# Surf fishing question



## cornfed (Mar 21, 2010)

ANYONE FISHED LONG LINE AT SINGING BRIDGE IN THE "SURF" ?
I HAVE SEEN PEOPLE USING BOBBERS ON THEIR RODS AS A
STRIKE INDICATOR. THEY PUT THEIR RODS IN HOLDERS OUT IN THE WATER AND HAVE THE BOBBERS SET SO THAT THEY CAN SEE FROM THE SHORE AND TELL IF THE HAVE A STRIKE. DOES ANYONE HAVE ANY EXPERIANCE WITH THIS? :help:

EMAIL ME.

[email protected]


----------



## toto (Feb 16, 2000)

No experience with the bobber thing, but I have fished there from the surf. About the only way to do it is to wade out, up to your waist, and give the bait a good heave ho. You need a lengthy rod holder, as its too far to walk back to shore.
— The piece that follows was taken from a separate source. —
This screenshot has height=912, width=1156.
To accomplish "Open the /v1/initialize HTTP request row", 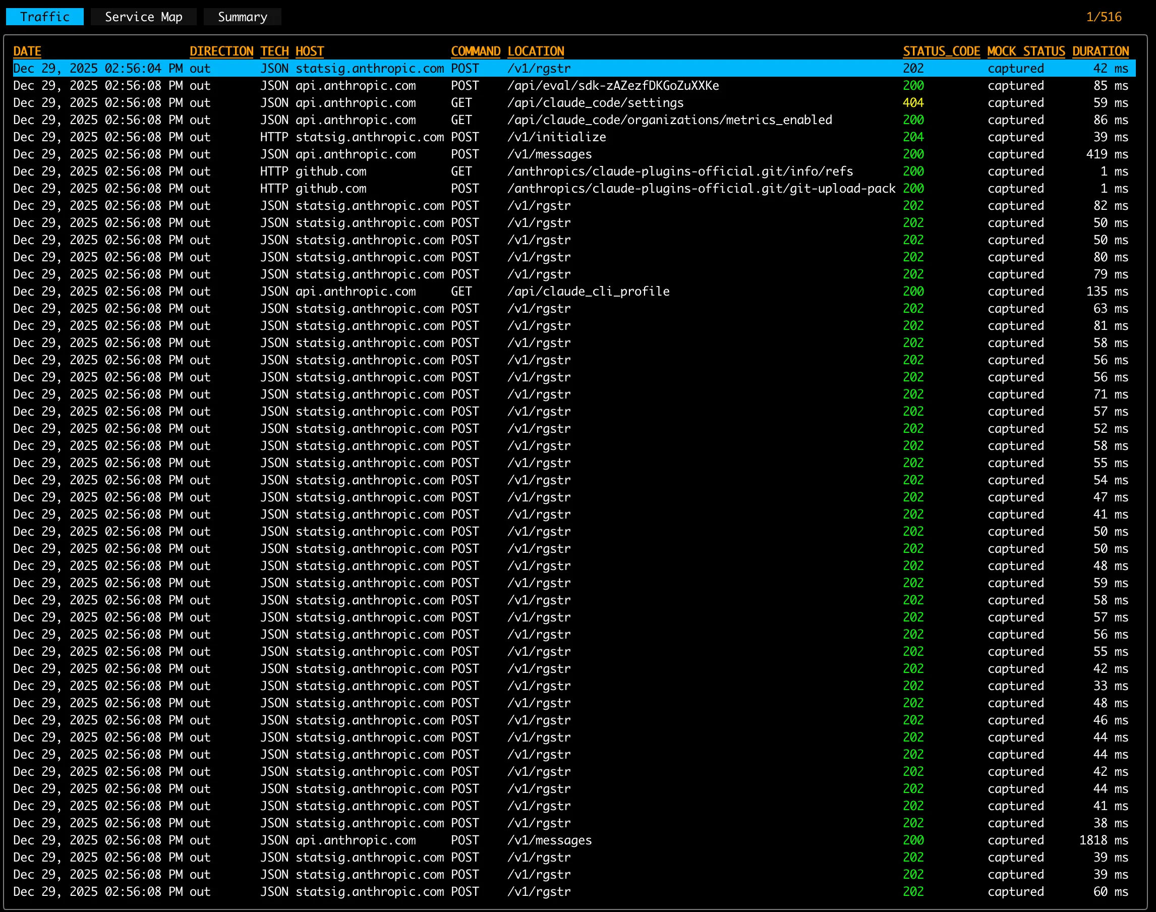I will coord(534,137).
Of course if your fishing salmon, you may not have to walk out as far. Thats about the only thing I can remember about fishing the surf there.


----------



## Ralph Smith (Apr 1, 2003)

cornfed said:


> ANYONE FISHED LONG LINE AT SINGING BRIDGE IN THE "SURF" ?
> I HAVE SEEN PEOPLE USING BOBBERS ON THEIR RODS AS A
> STRIKE INDICATOR. THEY PUT THEIR RODS IN HOLDERS OUT IN THE WATER AND HAVE THE BOBBERS SET SO THAT THEY CAN SEE FROM THE SHORE AND TELL IF THE HAVE A STRIKE. DOES ANYONE HAVE ANY EXPERIANCE WITH THIS? :help:
> 
> ...


Welcome to the site.

They are styrofoam balls that are colored, and have an alligator clip imbedded in side connected to wire loop out opposite side. You tie a piece of line/rope/etc. from your rodholder to the ball, then clip it to line after rod is set in holder. When fish takes line from a hit, the line will pull free from the ball and will drop in water without floating away. This tells you from shore there has been a strike. Sometimes those rods are hard to see, and this makes it really easy. They used to sell them at the singing bridge store when it was open, now I think Franks has some. Haven't done it in quite awhile since I outgrew my waders.:lol: Man I miss the surf fishing.


----------